His officers received basic training that emphasized defense and protection of citizens and respect for their rights. But, he said, the most important lessons came from daily experience.

"We had to improvise and develop ourselves the sense of community police every day," Carballo said. "We had no script. Experience was our manual."

There were three basic rules - no armed people allowed in the neighborhood, no kids to be involved in drug trafficking, no abuse of citizens by police.

But it was only after the police unit fired one-third of its officers for bribery, extortion and mistreating locals that people really started to trust.

"It had a tremendous impact," said Ruben Cesar Fernandes, Viva Rio's president. "Both the community and the force realized they had something different. They began to trust it. It was a breakthrough and the beginning of a cycle that placed police at the center of the community."

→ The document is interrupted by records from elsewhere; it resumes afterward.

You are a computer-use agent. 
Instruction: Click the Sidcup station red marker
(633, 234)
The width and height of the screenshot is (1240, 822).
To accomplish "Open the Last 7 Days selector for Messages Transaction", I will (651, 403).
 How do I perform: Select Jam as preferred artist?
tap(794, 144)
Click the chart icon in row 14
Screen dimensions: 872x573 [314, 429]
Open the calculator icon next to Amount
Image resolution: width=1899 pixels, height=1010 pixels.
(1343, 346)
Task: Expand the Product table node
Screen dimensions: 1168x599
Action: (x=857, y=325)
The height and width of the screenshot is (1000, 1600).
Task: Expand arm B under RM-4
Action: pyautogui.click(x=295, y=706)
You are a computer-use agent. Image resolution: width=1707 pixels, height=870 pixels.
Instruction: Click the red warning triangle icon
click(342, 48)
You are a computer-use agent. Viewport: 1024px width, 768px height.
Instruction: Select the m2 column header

Drug trafficking is no longer as open as it was, and police officers appear to be at ease and in control, although some residents say privately that the drug barons have only moved their business underground.

"We don't say that the drug problem is over, but it has been confined to secrecy," Carballo said.

For most favela dwellers, the police presence has meant a new life.

A public school complex recently opened a computer training center, which quickly registered almost 2,400 students, mostly locals but some from other favelas.

A job training program has signed up about 180 youths ages 16 to 24, all in danger of being sucked into the drug underworld.

"With the violence that prevailed before, it would have been impossible to have something like this," said Cristina Salles, the program's manager.

Skeptics question if the turnaround will last.

But Fernandes is optimistic the new police methods can curb drugs and violence in other areas, and Viva Rio is behind similar projects opening this year in other shantytowns.

"A virtuous circle has been created that is telling everybody that there are ways to break violence," Fernandes said.